There is one other point. I believe that the hon. Member for Islington, East (Mr. E. Fletcher) asked me about changes in duty initiated by the Board of Trade. The Board of Trade does not initiate changes in rates of tariff. Those are the result of trade agreements and are mostly reductions in duty. These trade agreements are published, and that constitutes a warning to all and sundry that the Government have agreed with other Governments for mutual benefit to change rates of duty, but I should like to assure the hon. Gentleman that that is not the only notice that industry will get of a change of duty of this kind.
The Board of Trade does not go into commercial negotiations without consulting the industries concerned and telling them that, in our opinion, it might be necessary and wise to alter certain rates of duty which affect their business, and they have every chance to discuss that with us before the commercial negotiation comes to its conclusion. After all, the purpose of having a commercial agreement is to benefit British industry, and therefore we try thoroughly to find out what British industry would wish us to do.

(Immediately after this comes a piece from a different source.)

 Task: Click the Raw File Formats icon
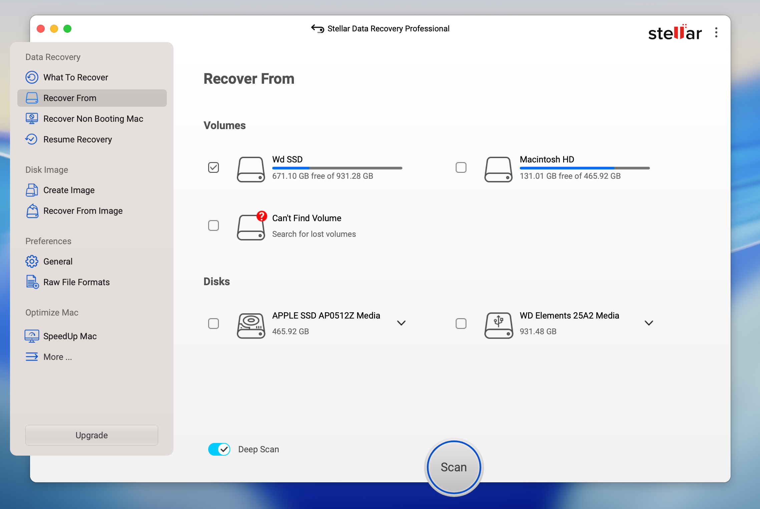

For these reasons, I feel that while the idea behind these Amendments is perfectly sound—that industry ought to have the maximum opportunity to make its views known—the giving of the two months' warning to all and sundry either to forestall a change in duty by rushing imports here or alternatively to hold up importing, is an objection which really must be sustained.
§ Mr. Jay
If I may have the leave of the House to speak again, I should like to ask the President of the Board of Trade these questions. He says that one of his main anxieties is that this procedure would lengthen the period too far. But did he not say that it was never less than a year, and often as long as two years, 435 before these investigations were completed? In those circumstances, would it really make such a great difference if a period of at least one year were lengthened by two months? If that is what is on the right hon. Gentleman's mind, would it not largely meet the point if the period were made one month rather than two months? Would that not go a long way to meet the difficulty about forestalling?
If it is the intention of the right hon. Gentleman, as he says, that there always shall be public notification of these cases, is it really technically impossible to get over the legal drafting difficulty of putting it in the Bill?
§ Sir D. Eccles
I agree that two months is not very long if the procedure has already taken two years, but, still, it is something. As the right hon. Gentleman will remember, there was considerable
§ pressure during the earlier stages of the Bill to shorten the period of time occupied by these investigations. I think that they take too long and I am anxious, if I can, to shorten them.
§ I do not know how to define an application which has passed the net and, therefore, it cannot be put in the Bill, but I do give the right hon. Gentleman the assurance that we shall not make a change of duty without having gone through the processes of advertisement and of collecting the views for and against. In any case, when any action is to be taken—and that is what is important—the interested parties will get good notice and plenty of opportunity to put their case.
§ Question put, That those words be there inserted in the Bill:—
§ The House divided: Ayes 157, Noes 197.